Mi doctora estimaba que tenía 15 por ciento de probabilidades de concebir si invertíamos unos 20 mil dólares en un procedimiento de fertilización in vitro que mi seguro no cubría. Lo intentamos de todos modos —dos veces— porque habíamos llegado tan lejos y no íbamos a dar vuelta atrás ahora.

Igual, nada de bebé.

Pasé meses hecha un ovillo en el sofá, maldiciéndome a mí misma, a mi matrimonio y a los fracasos de la ciencia de la fertilidad por llevarse mi última oportunidad de tener un hijo biológico.

Esta es la verdad: la tecnología de reproducción asistida les da esperanza a las mujeres, pero no es una varita mágica. Lo aprendí a la mala, tanto de mi experiencia como de los cientos de horas que pasé chateando y en grupos de Facebook escuchando a otras mujeres compartir su experiencia, extrañas en silencio y vergüenza.

Interiorizamos nuestra ira, nos culpamos a nosotras mismas por no haber sido suficientemente inteligentes o estratégicas para evitar acabar en esta posición mientras, al mismo tiempo, estamos demasiado conscientes de lo privilegiadas que somos de tener la oportunidad de acceder a estos procedimientos en primer lugar. No nos fallaron nuestras carreras, ni las promesas del feminismo ni nuestras parejas que nos amaban o no nos amaban, sino el establecimiento médico que nos vendió la fantasía de que podríamos tener todo lo que queríamos a nuestro propio ritmo.

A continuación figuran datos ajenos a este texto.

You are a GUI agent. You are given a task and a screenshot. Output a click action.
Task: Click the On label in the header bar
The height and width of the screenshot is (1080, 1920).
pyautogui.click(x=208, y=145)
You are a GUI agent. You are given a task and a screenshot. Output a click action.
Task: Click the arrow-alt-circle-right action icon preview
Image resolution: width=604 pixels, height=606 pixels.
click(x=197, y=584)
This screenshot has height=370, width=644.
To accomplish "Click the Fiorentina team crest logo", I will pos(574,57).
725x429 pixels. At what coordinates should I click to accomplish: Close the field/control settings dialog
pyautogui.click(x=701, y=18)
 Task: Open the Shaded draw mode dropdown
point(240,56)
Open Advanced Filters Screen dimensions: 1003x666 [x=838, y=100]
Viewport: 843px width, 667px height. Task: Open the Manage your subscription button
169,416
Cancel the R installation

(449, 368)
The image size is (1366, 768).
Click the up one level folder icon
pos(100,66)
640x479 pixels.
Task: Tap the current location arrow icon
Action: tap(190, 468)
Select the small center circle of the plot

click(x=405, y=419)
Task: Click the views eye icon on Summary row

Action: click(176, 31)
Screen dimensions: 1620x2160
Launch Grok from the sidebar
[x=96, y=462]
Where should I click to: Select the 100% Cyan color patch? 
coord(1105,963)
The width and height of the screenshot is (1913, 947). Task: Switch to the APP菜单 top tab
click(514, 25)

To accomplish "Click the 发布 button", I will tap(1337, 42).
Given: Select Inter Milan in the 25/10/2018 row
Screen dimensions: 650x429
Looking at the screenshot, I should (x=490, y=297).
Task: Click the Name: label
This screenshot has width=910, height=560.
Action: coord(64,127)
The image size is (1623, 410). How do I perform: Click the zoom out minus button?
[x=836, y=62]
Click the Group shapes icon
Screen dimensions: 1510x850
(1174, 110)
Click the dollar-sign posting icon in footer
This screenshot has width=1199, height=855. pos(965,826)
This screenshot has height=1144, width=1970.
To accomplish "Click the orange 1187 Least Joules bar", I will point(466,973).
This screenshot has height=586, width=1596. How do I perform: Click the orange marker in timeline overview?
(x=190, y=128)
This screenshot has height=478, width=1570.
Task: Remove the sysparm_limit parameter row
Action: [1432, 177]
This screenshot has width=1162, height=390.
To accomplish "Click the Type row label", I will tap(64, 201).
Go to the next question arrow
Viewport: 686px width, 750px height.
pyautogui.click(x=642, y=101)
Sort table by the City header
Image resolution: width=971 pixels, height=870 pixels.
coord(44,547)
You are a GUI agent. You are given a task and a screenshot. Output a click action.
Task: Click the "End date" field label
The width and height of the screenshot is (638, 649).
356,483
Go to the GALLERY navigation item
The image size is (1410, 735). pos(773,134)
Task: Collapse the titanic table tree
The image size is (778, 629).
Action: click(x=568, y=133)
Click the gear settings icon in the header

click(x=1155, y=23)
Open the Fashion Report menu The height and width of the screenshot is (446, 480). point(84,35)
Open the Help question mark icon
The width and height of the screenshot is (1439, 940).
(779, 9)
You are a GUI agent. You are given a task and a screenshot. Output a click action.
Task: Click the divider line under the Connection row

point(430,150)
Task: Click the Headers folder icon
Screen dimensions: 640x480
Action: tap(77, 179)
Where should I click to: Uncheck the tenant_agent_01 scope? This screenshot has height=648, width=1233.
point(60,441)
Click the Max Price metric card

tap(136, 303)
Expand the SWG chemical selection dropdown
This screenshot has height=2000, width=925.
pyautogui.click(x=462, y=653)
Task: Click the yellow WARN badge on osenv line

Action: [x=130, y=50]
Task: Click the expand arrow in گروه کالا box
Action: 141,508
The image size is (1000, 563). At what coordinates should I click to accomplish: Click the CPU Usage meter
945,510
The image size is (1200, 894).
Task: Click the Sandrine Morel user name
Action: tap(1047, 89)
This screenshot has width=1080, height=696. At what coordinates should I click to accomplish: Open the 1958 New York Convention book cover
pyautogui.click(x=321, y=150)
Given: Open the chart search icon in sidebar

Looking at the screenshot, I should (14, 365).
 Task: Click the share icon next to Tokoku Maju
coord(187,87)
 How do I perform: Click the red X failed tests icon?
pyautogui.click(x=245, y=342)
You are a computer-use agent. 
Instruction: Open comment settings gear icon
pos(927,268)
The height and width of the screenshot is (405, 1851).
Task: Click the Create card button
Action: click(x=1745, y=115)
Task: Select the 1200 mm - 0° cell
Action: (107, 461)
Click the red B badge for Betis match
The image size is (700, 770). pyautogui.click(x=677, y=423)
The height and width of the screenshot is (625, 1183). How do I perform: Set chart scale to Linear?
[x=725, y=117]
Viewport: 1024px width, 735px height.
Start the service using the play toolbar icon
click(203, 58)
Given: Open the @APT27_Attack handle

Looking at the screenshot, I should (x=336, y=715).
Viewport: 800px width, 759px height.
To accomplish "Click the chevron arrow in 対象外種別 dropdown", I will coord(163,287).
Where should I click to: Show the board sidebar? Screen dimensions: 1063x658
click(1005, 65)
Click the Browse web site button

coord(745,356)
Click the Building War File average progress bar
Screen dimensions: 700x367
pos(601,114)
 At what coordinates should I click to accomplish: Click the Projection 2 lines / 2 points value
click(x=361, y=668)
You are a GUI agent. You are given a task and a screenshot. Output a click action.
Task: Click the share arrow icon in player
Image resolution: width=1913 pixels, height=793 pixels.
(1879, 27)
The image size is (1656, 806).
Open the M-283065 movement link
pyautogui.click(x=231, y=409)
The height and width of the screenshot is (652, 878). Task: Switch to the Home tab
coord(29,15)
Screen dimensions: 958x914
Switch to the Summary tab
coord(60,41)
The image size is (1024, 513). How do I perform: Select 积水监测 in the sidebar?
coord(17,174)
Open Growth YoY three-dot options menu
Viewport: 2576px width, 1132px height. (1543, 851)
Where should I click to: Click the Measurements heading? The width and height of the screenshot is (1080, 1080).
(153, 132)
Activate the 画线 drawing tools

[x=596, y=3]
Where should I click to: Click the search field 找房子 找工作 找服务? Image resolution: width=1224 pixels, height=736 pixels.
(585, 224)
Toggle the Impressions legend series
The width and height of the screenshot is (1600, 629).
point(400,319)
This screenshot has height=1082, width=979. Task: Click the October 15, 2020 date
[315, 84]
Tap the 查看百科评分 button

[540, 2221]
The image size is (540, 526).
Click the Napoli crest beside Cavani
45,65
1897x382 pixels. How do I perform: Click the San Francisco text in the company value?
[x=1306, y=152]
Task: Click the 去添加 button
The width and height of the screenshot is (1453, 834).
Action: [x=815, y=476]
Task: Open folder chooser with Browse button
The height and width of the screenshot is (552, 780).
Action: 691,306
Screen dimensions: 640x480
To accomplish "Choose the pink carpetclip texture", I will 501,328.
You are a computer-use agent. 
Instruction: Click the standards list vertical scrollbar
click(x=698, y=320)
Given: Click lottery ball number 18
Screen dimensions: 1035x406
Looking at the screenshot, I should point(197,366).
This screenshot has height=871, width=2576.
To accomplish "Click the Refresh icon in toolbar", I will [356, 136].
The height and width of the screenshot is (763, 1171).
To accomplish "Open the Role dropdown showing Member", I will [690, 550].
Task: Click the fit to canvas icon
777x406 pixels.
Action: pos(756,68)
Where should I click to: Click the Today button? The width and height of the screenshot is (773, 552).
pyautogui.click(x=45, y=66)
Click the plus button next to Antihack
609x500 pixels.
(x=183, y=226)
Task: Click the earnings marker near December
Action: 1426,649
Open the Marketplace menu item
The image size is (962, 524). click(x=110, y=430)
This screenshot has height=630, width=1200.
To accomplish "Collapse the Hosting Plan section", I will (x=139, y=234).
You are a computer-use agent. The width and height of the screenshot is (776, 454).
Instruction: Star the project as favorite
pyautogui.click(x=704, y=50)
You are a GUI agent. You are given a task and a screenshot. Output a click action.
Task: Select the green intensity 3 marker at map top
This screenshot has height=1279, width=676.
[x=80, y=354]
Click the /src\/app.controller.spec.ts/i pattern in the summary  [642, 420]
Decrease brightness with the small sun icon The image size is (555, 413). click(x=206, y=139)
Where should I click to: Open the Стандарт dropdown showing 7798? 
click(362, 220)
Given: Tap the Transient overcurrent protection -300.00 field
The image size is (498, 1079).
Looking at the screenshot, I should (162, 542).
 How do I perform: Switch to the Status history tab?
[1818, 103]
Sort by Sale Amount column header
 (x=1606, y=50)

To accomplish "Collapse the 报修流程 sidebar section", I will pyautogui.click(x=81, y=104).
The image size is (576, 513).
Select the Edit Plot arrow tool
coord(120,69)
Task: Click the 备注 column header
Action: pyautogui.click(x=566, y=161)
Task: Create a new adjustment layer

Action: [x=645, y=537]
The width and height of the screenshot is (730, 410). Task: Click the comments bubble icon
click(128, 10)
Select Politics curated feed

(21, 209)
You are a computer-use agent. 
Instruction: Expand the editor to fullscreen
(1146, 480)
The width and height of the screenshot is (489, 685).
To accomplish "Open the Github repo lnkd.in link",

Yo me he permitido volver a soñar. En lugar de fantasear con mis óvulos congelados en algún edificio del otro lado del río en Manhattan, me siento en mi terraza a pensar en qué otros modos podríamos crear una familia con Rob. Una opción son los óvulos de una donante; la adopción es otra.

Ahora, al cerrar los ojos, conjuro imágenes de nuestra futura hija corriendo en la playa con su balde y su pala o con un vestido color arándano y mallas azul marino en su primer día del jardín de niños. Es tan real como el horizonte frente a nosotros.